Like many Pittsburgh performing arts groups, Resonance resumed in-person performances this fall. But Sellner said there are benefits to filmed programming and online distribution.

“We saw some positive things that we could do using film that you really can’t do, or different than what you can do with in person programming,” she said. Some of “Hansel & Gretel,” for instance, was shot in real woods.

And, as Seller added, streaming a performance makes potential patrons of the whole world. “The biggest thing is making a genre like opera accessible to a broader audience,” she said.

The film’s cast includes Rosen, who is currently preparing to reprise her role in the Metropolitan Opera’s remount of its Grammy-nominated 2021 production of Philip Glass’s “Akhnaten.” Soprano Marlen Nahhas, a recent alumna of the Cafritz Young Artists Program at Washington National Opera, plays Gretel.

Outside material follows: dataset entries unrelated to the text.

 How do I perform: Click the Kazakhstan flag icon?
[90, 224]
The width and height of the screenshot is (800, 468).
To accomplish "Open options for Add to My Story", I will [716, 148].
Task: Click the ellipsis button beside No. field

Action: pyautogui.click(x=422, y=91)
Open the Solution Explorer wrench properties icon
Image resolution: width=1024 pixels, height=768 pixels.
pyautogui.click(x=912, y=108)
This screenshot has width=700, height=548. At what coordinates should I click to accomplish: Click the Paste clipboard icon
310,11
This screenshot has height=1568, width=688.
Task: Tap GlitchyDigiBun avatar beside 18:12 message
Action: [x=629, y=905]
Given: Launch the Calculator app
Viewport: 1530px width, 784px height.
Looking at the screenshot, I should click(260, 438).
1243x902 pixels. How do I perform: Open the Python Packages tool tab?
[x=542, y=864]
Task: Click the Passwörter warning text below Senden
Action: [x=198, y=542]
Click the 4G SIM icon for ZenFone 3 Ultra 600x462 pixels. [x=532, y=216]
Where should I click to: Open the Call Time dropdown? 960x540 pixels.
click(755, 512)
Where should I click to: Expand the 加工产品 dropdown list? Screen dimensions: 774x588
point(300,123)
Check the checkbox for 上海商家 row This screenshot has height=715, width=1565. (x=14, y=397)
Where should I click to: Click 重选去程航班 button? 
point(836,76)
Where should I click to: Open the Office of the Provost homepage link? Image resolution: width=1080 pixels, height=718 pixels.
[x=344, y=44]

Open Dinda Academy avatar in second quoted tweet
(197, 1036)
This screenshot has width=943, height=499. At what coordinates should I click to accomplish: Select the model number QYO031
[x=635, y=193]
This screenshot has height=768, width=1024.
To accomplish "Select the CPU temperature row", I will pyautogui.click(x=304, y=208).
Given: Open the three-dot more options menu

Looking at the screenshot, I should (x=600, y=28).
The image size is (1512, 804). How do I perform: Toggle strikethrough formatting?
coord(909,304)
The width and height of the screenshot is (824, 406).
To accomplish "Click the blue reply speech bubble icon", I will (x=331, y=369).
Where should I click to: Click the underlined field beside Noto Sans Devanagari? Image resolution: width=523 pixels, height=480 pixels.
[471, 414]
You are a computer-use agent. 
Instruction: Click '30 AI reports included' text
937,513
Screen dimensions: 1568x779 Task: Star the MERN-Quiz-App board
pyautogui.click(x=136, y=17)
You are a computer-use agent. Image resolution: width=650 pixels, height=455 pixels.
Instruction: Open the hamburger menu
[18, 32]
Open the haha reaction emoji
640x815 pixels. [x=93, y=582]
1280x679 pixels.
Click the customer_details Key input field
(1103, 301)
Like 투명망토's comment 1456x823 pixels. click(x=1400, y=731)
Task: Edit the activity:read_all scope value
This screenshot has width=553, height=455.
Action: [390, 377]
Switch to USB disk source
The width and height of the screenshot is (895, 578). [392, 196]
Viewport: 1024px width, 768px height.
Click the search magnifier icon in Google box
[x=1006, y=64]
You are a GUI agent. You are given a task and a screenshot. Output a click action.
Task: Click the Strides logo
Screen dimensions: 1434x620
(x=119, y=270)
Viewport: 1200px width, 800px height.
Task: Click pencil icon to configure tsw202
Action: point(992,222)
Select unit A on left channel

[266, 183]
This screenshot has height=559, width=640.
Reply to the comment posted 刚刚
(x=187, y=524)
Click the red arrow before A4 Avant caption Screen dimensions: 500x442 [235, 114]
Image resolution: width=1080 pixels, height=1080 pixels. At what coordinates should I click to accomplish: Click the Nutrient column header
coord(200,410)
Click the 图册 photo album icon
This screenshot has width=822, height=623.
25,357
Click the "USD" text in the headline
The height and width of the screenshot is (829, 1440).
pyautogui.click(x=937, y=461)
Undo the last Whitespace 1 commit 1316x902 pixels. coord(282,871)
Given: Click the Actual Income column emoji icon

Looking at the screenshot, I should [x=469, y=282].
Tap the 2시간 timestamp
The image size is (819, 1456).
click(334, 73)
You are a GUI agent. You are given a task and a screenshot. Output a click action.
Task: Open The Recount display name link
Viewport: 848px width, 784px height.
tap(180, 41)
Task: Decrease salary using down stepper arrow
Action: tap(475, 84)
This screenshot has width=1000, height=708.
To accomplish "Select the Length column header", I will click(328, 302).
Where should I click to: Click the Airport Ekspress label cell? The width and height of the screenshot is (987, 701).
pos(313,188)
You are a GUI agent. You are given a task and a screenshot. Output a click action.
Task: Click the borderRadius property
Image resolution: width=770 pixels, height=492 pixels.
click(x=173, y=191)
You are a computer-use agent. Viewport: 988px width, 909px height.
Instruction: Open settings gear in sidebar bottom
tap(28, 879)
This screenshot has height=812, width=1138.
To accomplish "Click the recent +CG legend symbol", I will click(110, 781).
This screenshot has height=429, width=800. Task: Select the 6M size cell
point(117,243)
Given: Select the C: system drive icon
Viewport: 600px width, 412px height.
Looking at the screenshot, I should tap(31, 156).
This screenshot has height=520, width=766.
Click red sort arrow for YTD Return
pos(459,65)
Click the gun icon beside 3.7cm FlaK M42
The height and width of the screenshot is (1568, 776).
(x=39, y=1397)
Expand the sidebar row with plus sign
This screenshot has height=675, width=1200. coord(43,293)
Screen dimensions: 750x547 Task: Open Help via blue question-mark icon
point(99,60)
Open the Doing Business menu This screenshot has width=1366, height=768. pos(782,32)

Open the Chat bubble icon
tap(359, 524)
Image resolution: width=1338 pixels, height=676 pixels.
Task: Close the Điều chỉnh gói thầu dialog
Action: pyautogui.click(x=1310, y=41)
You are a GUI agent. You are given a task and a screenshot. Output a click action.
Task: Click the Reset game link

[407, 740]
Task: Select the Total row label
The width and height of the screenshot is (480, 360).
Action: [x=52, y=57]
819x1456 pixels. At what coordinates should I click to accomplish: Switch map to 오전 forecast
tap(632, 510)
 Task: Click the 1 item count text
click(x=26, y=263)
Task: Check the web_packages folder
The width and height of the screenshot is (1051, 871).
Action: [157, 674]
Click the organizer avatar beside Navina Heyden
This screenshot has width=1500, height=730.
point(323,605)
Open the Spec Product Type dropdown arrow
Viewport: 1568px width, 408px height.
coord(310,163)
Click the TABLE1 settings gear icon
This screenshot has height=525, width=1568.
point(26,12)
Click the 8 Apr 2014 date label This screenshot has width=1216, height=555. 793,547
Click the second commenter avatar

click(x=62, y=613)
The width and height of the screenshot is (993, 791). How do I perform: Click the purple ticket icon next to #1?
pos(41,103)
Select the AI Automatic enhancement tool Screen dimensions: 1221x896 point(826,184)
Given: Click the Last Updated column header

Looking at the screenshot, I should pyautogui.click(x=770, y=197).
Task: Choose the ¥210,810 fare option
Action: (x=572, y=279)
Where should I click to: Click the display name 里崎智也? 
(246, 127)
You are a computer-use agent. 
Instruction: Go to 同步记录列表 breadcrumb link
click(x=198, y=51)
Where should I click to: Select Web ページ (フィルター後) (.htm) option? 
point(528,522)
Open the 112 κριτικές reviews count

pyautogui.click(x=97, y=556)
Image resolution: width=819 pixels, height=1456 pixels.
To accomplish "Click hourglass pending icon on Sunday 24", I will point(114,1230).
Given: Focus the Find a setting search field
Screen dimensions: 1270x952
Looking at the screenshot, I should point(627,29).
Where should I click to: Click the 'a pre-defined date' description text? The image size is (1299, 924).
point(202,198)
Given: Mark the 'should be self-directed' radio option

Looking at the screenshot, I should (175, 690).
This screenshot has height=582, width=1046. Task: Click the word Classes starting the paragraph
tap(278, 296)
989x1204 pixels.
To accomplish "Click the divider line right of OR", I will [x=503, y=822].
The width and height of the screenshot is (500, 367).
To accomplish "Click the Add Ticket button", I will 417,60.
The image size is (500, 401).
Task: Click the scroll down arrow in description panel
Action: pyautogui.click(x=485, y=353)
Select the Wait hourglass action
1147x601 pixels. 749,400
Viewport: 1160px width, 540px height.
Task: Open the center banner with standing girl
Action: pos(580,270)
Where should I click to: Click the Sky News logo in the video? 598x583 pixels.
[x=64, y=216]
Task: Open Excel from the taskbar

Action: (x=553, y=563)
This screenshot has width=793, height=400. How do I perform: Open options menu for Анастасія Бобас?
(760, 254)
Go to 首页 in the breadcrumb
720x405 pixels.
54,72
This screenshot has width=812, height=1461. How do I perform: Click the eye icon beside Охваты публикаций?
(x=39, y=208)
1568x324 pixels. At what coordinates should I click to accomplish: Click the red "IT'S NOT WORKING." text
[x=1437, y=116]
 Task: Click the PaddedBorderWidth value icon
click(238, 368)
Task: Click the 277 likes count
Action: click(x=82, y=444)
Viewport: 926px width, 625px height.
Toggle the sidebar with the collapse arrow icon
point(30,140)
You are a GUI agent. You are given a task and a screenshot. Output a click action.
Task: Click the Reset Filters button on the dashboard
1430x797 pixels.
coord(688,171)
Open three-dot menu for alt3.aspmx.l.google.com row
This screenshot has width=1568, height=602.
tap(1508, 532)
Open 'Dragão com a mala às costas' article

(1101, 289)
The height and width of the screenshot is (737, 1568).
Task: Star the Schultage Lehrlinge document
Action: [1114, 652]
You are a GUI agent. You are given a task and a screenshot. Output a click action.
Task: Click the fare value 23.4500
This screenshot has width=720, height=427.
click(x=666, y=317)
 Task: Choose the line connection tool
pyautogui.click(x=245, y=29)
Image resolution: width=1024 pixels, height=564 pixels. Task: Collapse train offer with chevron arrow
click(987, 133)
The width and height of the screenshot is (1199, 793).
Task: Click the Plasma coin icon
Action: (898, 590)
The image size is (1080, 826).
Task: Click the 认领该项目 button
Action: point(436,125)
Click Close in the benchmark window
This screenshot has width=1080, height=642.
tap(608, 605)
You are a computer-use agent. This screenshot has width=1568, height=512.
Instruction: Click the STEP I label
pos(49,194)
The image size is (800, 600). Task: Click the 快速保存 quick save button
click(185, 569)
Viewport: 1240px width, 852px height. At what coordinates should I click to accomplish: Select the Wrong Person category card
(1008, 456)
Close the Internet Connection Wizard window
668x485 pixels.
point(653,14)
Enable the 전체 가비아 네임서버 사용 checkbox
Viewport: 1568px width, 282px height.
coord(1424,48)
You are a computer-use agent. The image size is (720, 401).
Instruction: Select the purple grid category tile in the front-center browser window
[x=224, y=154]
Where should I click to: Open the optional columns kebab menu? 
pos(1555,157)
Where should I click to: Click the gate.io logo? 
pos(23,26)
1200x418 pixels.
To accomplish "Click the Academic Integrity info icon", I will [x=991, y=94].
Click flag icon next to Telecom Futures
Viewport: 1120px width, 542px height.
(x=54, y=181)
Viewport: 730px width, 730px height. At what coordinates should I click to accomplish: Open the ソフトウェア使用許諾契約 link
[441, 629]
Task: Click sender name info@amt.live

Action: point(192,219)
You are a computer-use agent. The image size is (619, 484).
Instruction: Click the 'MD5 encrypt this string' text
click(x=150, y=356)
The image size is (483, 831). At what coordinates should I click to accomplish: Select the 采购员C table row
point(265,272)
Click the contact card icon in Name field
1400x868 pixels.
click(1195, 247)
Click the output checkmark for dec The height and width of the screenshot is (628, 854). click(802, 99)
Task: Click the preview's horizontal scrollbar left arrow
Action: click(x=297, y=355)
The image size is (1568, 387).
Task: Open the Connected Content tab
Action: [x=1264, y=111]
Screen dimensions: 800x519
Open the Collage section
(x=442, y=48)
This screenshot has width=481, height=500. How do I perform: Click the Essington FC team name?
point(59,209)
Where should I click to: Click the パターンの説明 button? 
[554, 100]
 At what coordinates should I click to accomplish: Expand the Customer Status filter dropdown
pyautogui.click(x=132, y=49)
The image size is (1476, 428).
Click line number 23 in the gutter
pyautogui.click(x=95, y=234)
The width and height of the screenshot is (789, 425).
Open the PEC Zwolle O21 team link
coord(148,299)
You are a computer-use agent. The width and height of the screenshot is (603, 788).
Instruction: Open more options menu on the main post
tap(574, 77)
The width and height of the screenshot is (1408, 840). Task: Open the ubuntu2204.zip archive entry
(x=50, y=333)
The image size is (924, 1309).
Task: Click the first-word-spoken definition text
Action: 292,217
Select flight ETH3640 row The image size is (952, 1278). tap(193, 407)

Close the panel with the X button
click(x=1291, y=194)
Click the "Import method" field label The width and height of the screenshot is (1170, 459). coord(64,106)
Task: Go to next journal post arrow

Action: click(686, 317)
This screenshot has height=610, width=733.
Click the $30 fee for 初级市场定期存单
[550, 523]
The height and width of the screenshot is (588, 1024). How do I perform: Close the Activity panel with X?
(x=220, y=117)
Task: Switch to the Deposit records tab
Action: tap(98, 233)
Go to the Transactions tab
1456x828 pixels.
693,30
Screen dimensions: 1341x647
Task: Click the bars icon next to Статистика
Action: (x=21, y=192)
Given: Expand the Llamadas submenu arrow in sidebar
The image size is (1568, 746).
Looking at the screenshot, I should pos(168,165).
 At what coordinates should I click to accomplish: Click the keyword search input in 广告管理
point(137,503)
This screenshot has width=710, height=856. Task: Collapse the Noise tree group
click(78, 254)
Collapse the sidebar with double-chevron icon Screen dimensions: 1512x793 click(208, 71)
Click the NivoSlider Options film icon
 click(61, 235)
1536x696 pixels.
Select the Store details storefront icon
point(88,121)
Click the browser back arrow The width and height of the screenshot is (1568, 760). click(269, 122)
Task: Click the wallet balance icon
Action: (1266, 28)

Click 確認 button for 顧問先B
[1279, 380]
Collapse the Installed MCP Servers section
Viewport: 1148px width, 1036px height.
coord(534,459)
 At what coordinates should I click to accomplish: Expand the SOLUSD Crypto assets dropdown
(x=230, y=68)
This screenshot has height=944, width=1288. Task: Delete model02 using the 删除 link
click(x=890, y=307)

The dual role of the Mother and the Witch is sung by soprano Meghan Kasanders, who made her European opera debut as “Mütter” in a German-language production of the show at Staatsoper Hannover. Kasanders also won Pittsburgh Festival Opera’s 2017 Mildred Miller International Voice Competition.

The Dec. 18 premiere includes a live performance by the Pittsburgh Youth Chorus ensemble that appears in the film, singing two seasonal selections. The Resonance Chamber Orchestra will play works by Ottorino Respighi and Pittsburgh-based composer Nancy Galbraith.

“Hansel & Gretel” will begin streaming Dec. 19.

For more information on the event (and a trailer for the film), see here.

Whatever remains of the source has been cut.